The common thread running through these arguments is that being a corporation does not entitle a business to approach its social relations differently from any other element of society. The social responsibility of business is the same as that of everyone else. So what standard of behaviour does society expect? Moral philosophy yields a wealth of responses. In this diverse world, however, there is something attractive about the discourse approach to ethics – the idea that two parties, given certain safeguards, can negotiate between themselves how they will behave towards each another. By all means draw from the multitude of standards and norms as a way of informing the dialogue, but businesses and stakeholder groups are turning to negotiation in order to arrive at a tangible social contract – what Lord Browne termed “a bargain of mutuality” in his speech at the World Economic Forum in Davos – underpinning their relationship.
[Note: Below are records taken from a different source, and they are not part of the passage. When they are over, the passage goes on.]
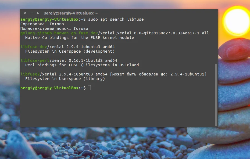Click the terminal title sergiy@sergiy-VirtualBox
The image size is (250, 159).
pos(71,13)
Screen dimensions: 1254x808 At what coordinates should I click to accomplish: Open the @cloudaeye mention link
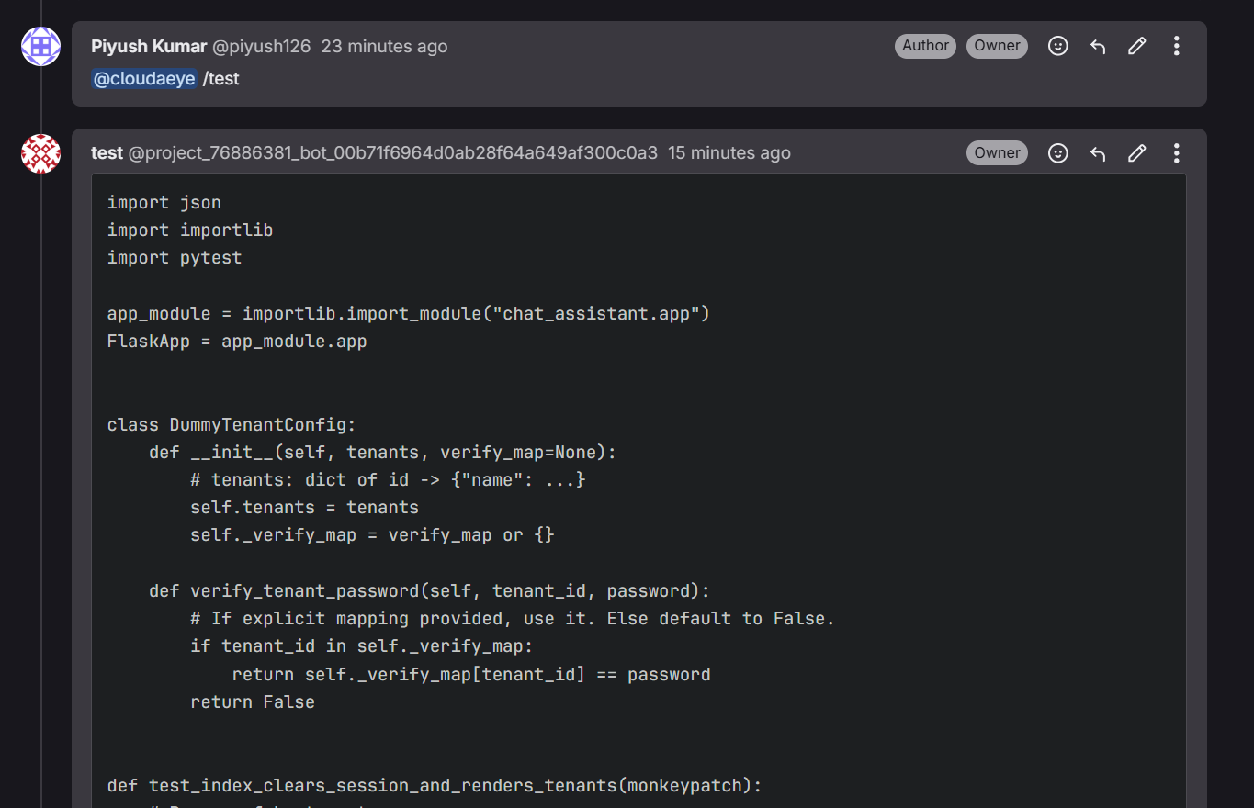click(144, 78)
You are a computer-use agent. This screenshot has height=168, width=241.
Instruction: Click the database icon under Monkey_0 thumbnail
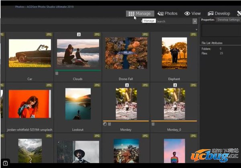[153, 124]
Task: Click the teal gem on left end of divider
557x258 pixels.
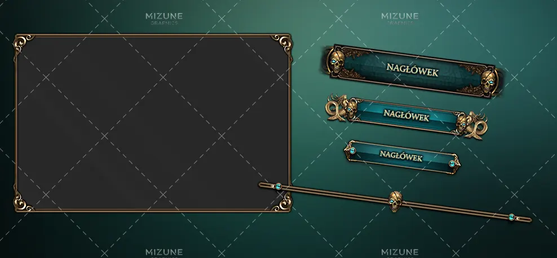Action: click(279, 186)
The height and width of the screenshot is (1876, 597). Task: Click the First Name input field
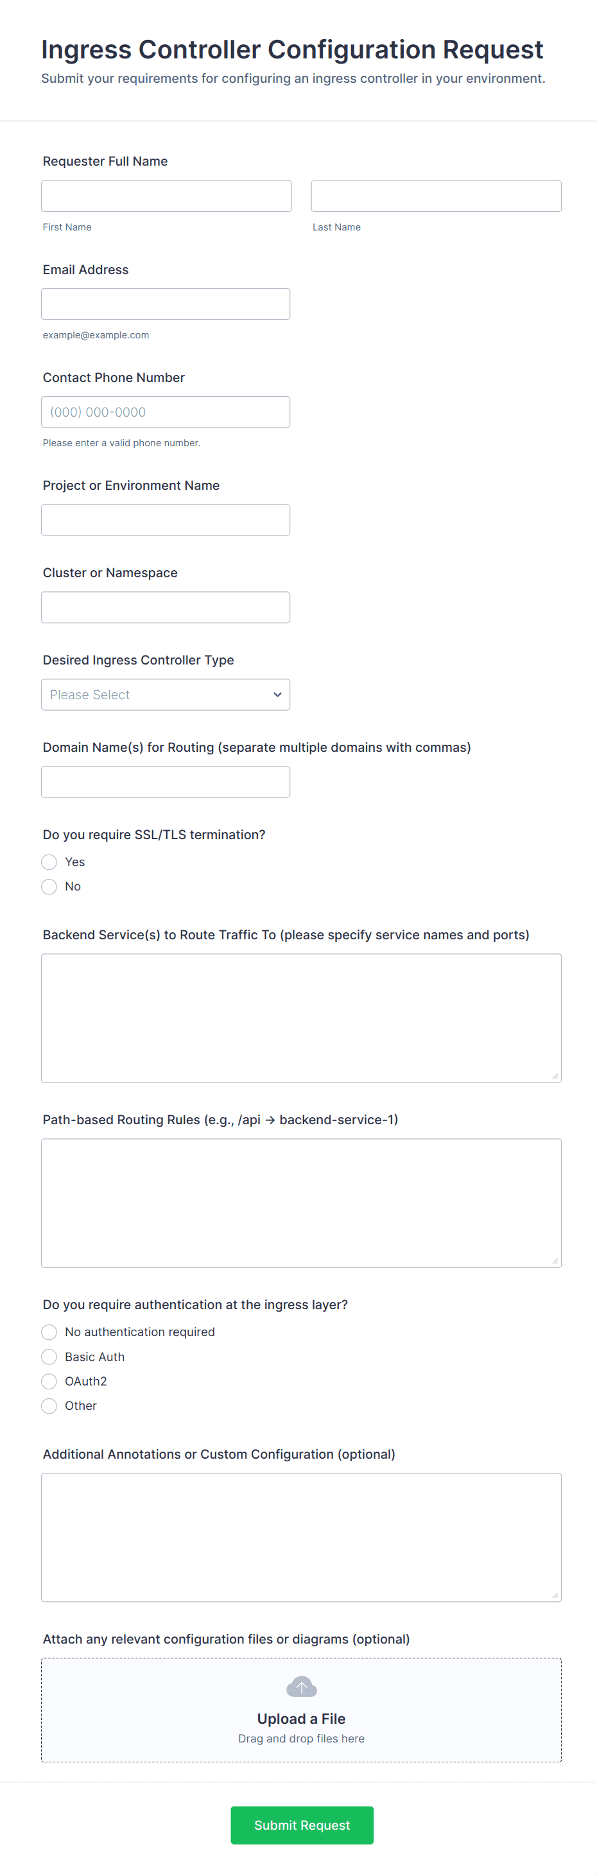(166, 197)
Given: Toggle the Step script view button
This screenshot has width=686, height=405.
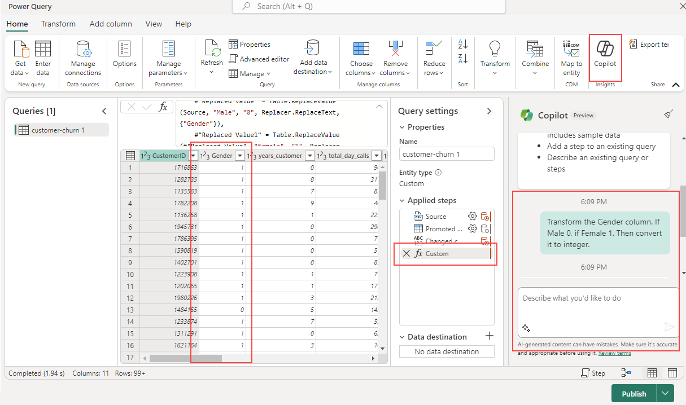Looking at the screenshot, I should coord(593,373).
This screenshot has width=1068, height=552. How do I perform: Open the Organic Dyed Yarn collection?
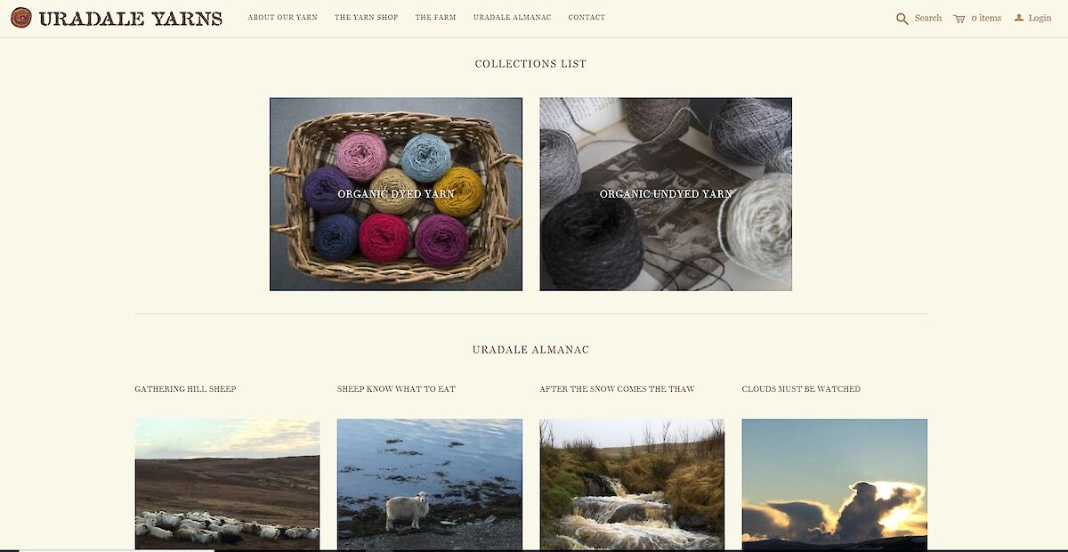tap(396, 194)

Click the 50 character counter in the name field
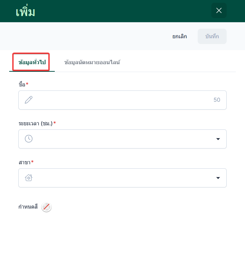tap(217, 100)
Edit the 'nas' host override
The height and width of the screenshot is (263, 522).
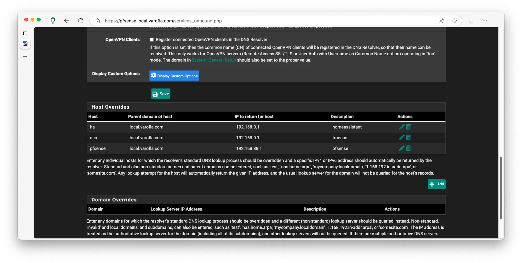tap(402, 138)
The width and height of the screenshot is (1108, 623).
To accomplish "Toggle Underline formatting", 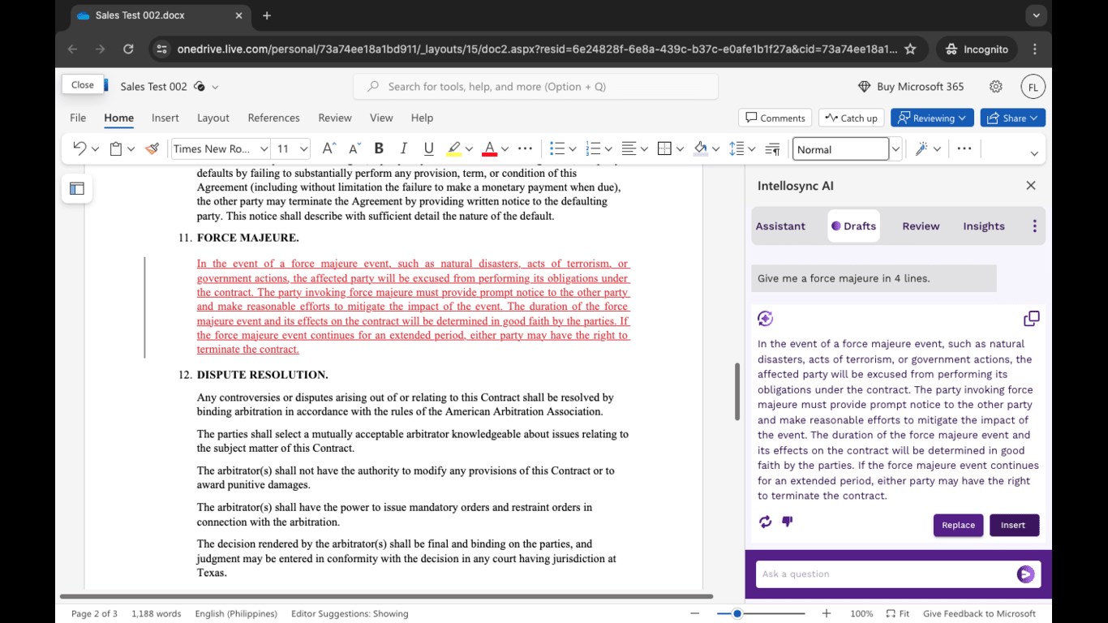I will tap(428, 148).
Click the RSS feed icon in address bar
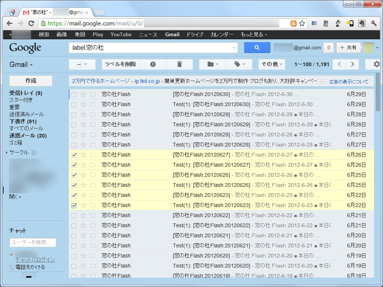This screenshot has width=383, height=287. tap(294, 23)
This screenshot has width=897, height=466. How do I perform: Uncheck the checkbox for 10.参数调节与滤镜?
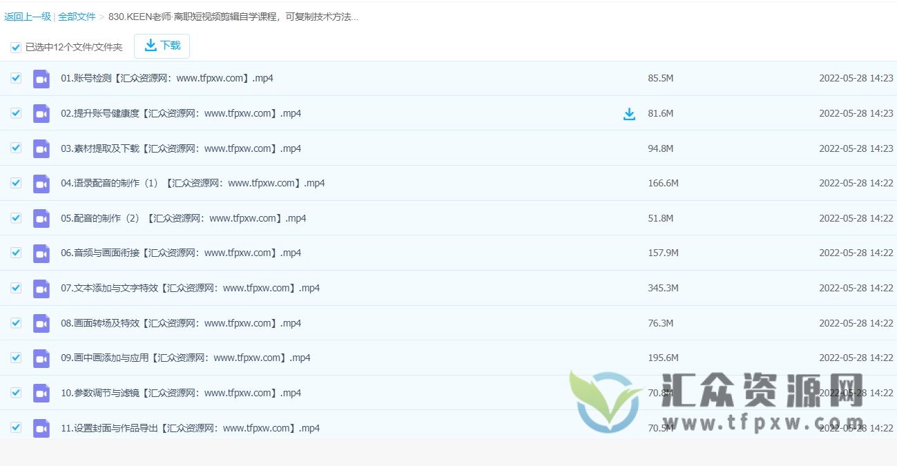tap(15, 393)
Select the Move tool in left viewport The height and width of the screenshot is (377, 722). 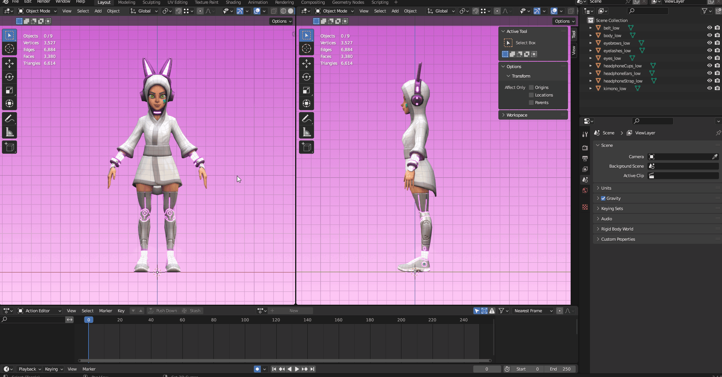click(x=9, y=63)
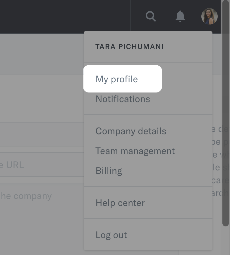Image resolution: width=230 pixels, height=255 pixels.
Task: Click the search magnifier icon
Action: click(x=151, y=16)
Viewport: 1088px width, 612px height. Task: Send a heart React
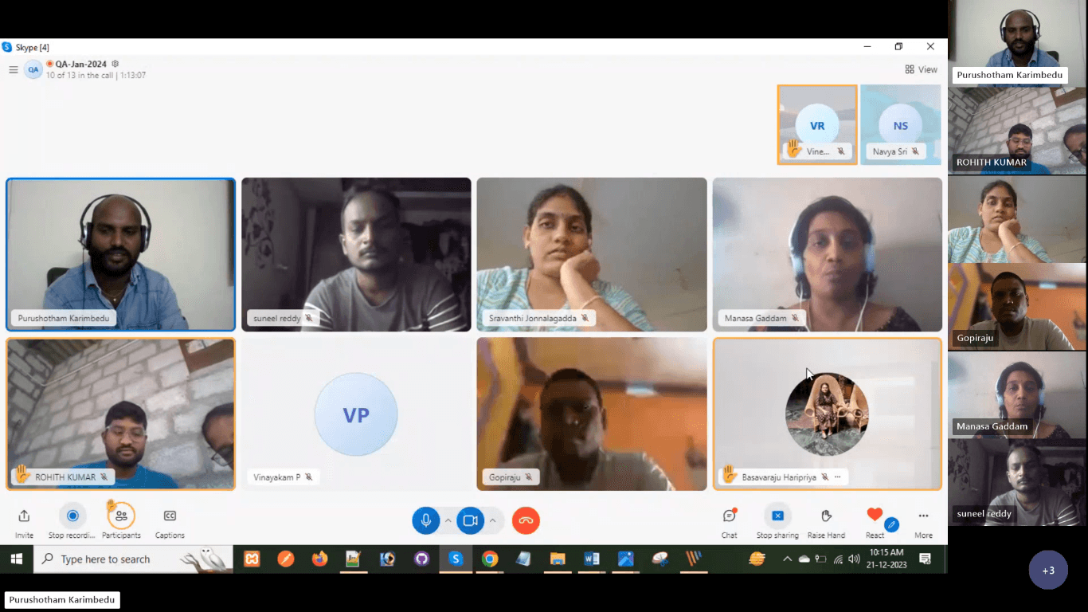click(x=875, y=516)
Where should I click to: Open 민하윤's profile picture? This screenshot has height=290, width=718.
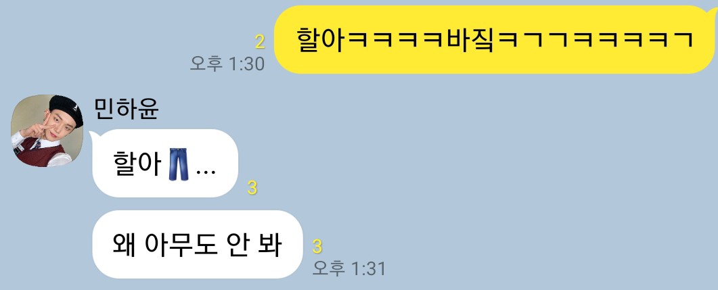pos(47,131)
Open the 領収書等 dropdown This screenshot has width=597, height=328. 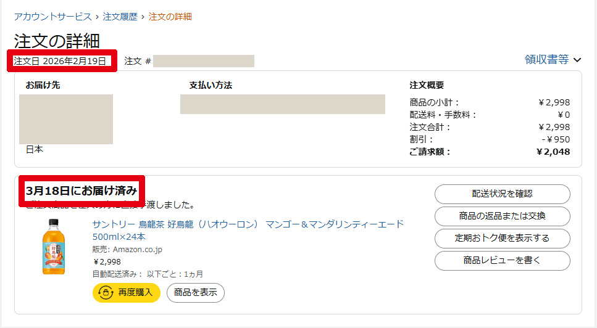point(547,60)
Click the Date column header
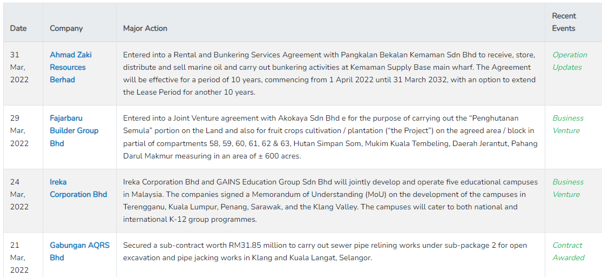This screenshot has width=602, height=277. (x=18, y=28)

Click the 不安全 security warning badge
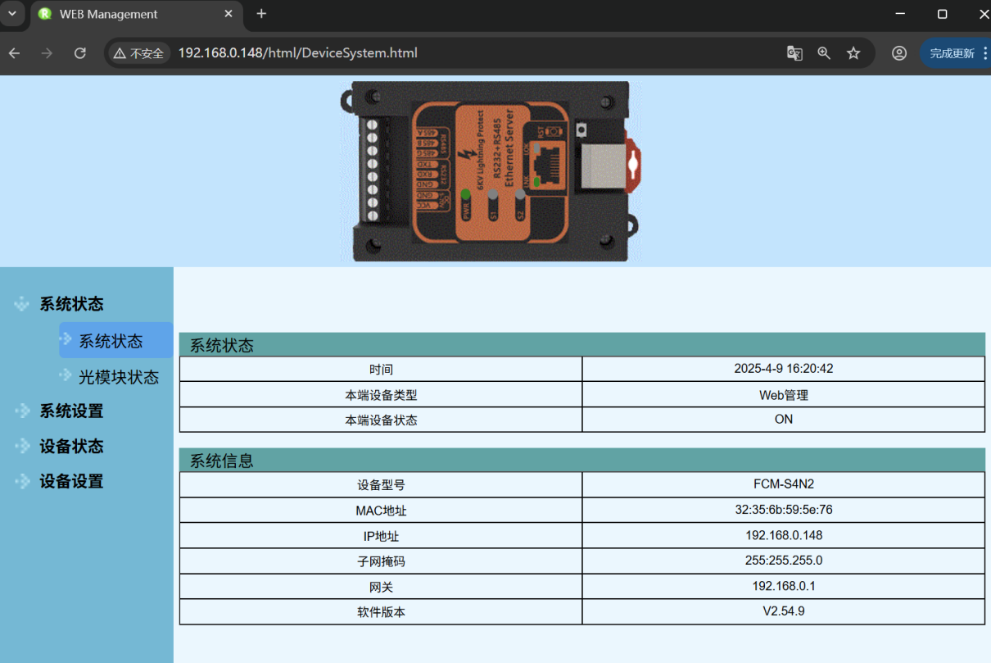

If not by virtue of markets, however, and if not necessarily with the intervention of government, what will drive corporations to conduct themselves as society expects?

Are you feeling lucky?
Following the failure of communism and the shifts in political power wrought by globalisation, one could be forgiven for thinking that politics – questions of social governance - had simply become subsumed within economics. Clearly economics is not up to that task, and society has a way of self-regulating in order to deal with such failure. This is civil society – the organically evolving, collective consciousness that things are going wrong, that lends itself to the “regulation” of relationships between members of society and the institutions of economic power within their midst. The pressure for change builds within civil society, and finds vent in unpredictable ways. It could be legal action, a media campaign, NGO activism or the cry of the whistleblower, or substantial acts of civil disobedience. It may prompt government to change law or regulation. It may affect one company, a sector or business in general. Consequences can be retrospective and severe.The dynamics of this pressure are not of the market - even when they use market mechanisms such as boycotts to effect their aims – but political, and they cannot generally be accounted for by the market until after the fact. Shareholders should be concerned, but that does not mean that pressure can be weighed up in a business case analysis.The only strategy by which managers can ward off the unpredictable consequences of feeding this pressure is by addressing the cause consistently. That means embedding a culture that questions the firm’s impacts on other members of society, striving to gain empathy with those stakeholder concerns through dialogue, then agreeing any necessary trade-offs between stakeholder interests, including those of shareholders. It may also be necessary, contrary to The Economist’s position, to enter into sectoral agreements on standards of conduct, provided they are arrived at through broad multi-stakeholder processes.Given legal constructs of the company that deny the reality of business’ place in society, such actions might be considered a form of civil disobedience to the injustice of a law-embedded ethic that considers important only the interests of one party to a social relation.Strength to their elbow. If capitalism and ethics are in conflict, it is not its ethics that society will change.